REQUIRED WORK — Arrange every one of the lines below as a Markdown table with the columns Row and Line, giving each row a number and leaving out blank lines.

[Stored items from a collection]
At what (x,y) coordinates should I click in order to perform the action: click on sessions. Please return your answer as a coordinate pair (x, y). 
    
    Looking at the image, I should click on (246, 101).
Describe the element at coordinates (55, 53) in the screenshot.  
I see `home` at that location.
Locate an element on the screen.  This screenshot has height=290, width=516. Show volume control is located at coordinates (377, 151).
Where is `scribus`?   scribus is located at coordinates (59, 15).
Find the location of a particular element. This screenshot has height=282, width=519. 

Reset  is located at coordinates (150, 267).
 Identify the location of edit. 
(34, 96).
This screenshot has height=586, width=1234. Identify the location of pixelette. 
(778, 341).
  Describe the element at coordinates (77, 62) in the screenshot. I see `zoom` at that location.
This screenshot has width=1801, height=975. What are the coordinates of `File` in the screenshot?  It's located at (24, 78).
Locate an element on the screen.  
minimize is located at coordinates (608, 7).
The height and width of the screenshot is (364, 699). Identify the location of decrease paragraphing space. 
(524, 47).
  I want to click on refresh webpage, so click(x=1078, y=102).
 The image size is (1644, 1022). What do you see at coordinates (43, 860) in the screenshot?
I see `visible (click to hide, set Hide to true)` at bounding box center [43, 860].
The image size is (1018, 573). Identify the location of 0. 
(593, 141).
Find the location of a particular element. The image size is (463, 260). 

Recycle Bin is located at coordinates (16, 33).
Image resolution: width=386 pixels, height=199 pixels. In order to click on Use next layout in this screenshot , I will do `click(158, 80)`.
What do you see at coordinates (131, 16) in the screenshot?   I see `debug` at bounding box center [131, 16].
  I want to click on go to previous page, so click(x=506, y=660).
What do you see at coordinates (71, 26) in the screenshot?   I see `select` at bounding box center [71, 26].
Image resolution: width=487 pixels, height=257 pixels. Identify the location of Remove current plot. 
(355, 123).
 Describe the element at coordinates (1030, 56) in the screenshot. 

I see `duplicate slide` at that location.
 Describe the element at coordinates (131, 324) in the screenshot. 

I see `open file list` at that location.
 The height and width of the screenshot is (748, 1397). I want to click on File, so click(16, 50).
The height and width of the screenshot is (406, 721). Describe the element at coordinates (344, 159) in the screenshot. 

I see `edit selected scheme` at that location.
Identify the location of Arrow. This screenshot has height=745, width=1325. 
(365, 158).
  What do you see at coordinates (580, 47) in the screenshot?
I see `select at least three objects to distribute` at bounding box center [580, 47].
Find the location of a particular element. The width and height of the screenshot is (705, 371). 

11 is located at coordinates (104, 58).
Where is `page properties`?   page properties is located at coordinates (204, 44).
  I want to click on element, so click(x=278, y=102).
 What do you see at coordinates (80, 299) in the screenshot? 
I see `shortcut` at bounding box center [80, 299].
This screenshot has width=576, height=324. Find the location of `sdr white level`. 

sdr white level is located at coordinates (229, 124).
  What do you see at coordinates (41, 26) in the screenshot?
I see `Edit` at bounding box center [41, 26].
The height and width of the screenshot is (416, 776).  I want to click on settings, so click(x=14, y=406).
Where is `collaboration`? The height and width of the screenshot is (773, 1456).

SOLUTION —
| Row | Line |
|---|---|
| 1 | At what (x,y) coordinates should I click in order to perform the action: click on sessions. Please return your answer as a coordinate pair (x, y).  |
| 2 |     Looking at the image, I should click on (246, 101). |
| 3 | Describe the element at coordinates (55, 53) in the screenshot.   |
| 4 | I see `home` at that location. |
| 5 | Locate an element on the screen.  This screenshot has height=290, width=516. Show volume control is located at coordinates (377, 151). |
| 6 | Where is `scribus`?   scribus is located at coordinates (59, 15). |
| 7 | Find the location of a particular element. This screenshot has height=282, width=519.  |
| 8 | Reset  is located at coordinates (150, 267). |
| 9 |  Identify the location of edit.  |
| 10 | (34, 96). |
| 11 | This screenshot has height=586, width=1234. Identify the location of pixelette.  |
| 12 | (778, 341). |
| 13 |   Describe the element at coordinates (77, 62) in the screenshot. I see `zoom` at that location. |
| 14 | This screenshot has width=1801, height=975. What are the coordinates of `File` in the screenshot?  It's located at (24, 78). |
| 15 | Locate an element on the screen.   |
| 16 | minimize is located at coordinates (608, 7). |
| 17 | The height and width of the screenshot is (364, 699). Identify the location of decrease paragraphing space.  |
| 18 | (524, 47). |
| 19 |   I want to click on refresh webpage, so click(x=1078, y=102). |
| 20 |  The image size is (1644, 1022). What do you see at coordinates (43, 860) in the screenshot? |
| 21 | I see `visible (click to hide, set Hide to true)` at bounding box center [43, 860]. |
| 22 | The image size is (1018, 573). Identify the location of 0.  |
| 23 | (593, 141). |
| 24 | Find the location of a particular element. The image size is (463, 260).  |
| 25 | Recycle Bin is located at coordinates (16, 33). |
| 26 | Image resolution: width=386 pixels, height=199 pixels. In order to click on Use next layout in this screenshot , I will do `click(158, 80)`. |
| 27 | What do you see at coordinates (131, 16) in the screenshot?   I see `debug` at bounding box center [131, 16]. |
| 28 |   I want to click on go to previous page, so click(x=506, y=660). |
| 29 | What do you see at coordinates (71, 26) in the screenshot?   I see `select` at bounding box center [71, 26]. |
| 30 | Image resolution: width=487 pixels, height=257 pixels. Identify the location of Remove current plot.  |
| 31 | (355, 123). |
| 32 |  Describe the element at coordinates (1030, 56) in the screenshot.  |
| 33 | I see `duplicate slide` at that location. |
| 34 |  Describe the element at coordinates (131, 324) in the screenshot.  |
| 35 | I see `open file list` at that location. |
| 36 |  The height and width of the screenshot is (748, 1397). I want to click on File, so click(16, 50). |
| 37 | The height and width of the screenshot is (406, 721). Describe the element at coordinates (344, 159) in the screenshot.  |
| 38 | I see `edit selected scheme` at that location. |
| 39 | Identify the location of Arrow. This screenshot has height=745, width=1325.  |
| 40 | (365, 158). |
| 41 |   What do you see at coordinates (580, 47) in the screenshot? |
| 42 | I see `select at least three objects to distribute` at bounding box center [580, 47]. |
| 43 | Find the location of a particular element. The width and height of the screenshot is (705, 371).  |
| 44 | 11 is located at coordinates (104, 58). |
| 45 | Where is `page properties`?   page properties is located at coordinates (204, 44). |
| 46 |   I want to click on element, so click(x=278, y=102). |
| 47 |  What do you see at coordinates (80, 299) in the screenshot?  |
| 48 | I see `shortcut` at bounding box center [80, 299]. |
| 49 | This screenshot has width=576, height=324. Find the location of `sdr white level`.  |
| 50 | sdr white level is located at coordinates (229, 124). |
| 51 |   What do you see at coordinates (41, 26) in the screenshot? |
| 52 | I see `Edit` at bounding box center [41, 26]. |
| 53 | The height and width of the screenshot is (416, 776).  I want to click on settings, so click(x=14, y=406). |
| 54 | Where is `collaboration`? The height and width of the screenshot is (773, 1456). |